Organizações sociais anseiam que relatório da ONU colabore para enfrentamento à política brasileira do veneno
Da Terra de Direitos
A apresentação do relatório do ex-relator especial sobre substâncias e resíduos tóxicos da Organização das Nações Unidas (ONU), Baskut Tuncak, nesta segunda-feira (21), as 11h15 (horário de Brasília), como parte das agendas da 45ª sessão do Conselho de Direitos Humanos da ONU, deve reforçar a denúncia em âmbito internacional sobre a desastrosa política ambiental e de tratamento ao tema dos agrotóxicos pelo Estado brasileiro.

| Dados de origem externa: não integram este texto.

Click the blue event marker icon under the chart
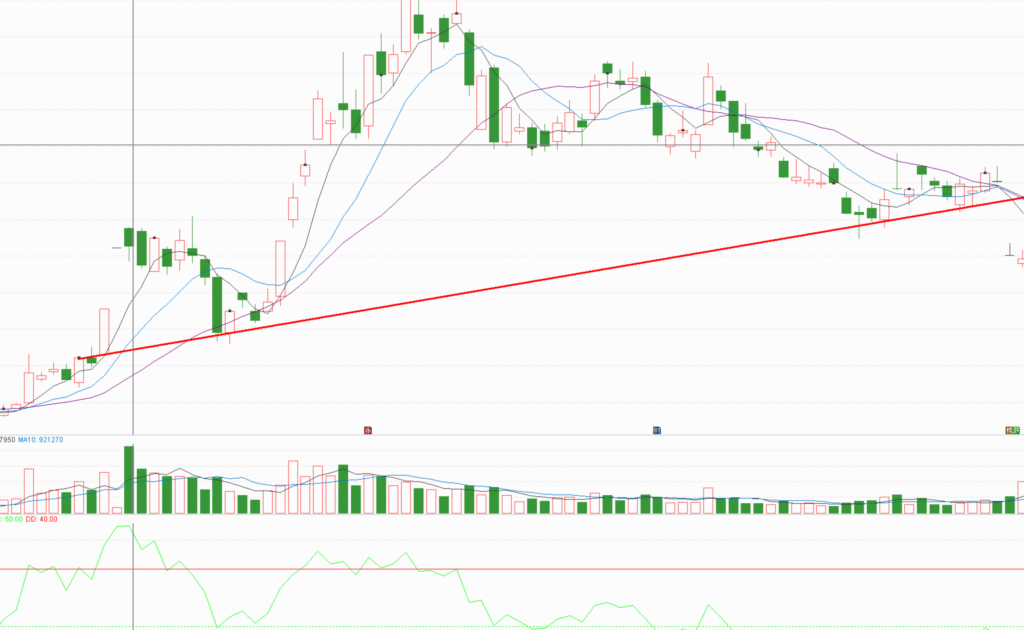tap(657, 430)
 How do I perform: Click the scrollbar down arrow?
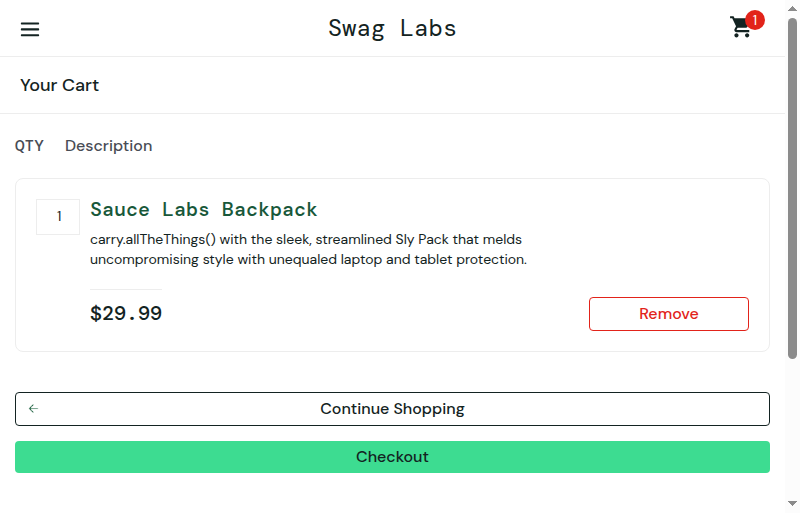click(792, 504)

Após visita ao Brasil em dezembro do último ano, o agora ex-relator entregou ao organismo internacional na semana passada um contundente relatório sobre como o Brasil tem flexibilizado normativas e estimulado o uso dos agrotóxicos no Brasil, mesmo os de alta toxidade e proibido nos países de origem. “O enorme uso de agrotóxicos está resultando em graves impactos sobre os direitos humanos no Brasil”, destaca um trecho do documento. Com mandato encerrado em meados deste ano, o relatório será apresentado aos Estados-membros por Marcos Orella, novo relator para o tema já designado. Acesse aqui o relatório (documento em inglês).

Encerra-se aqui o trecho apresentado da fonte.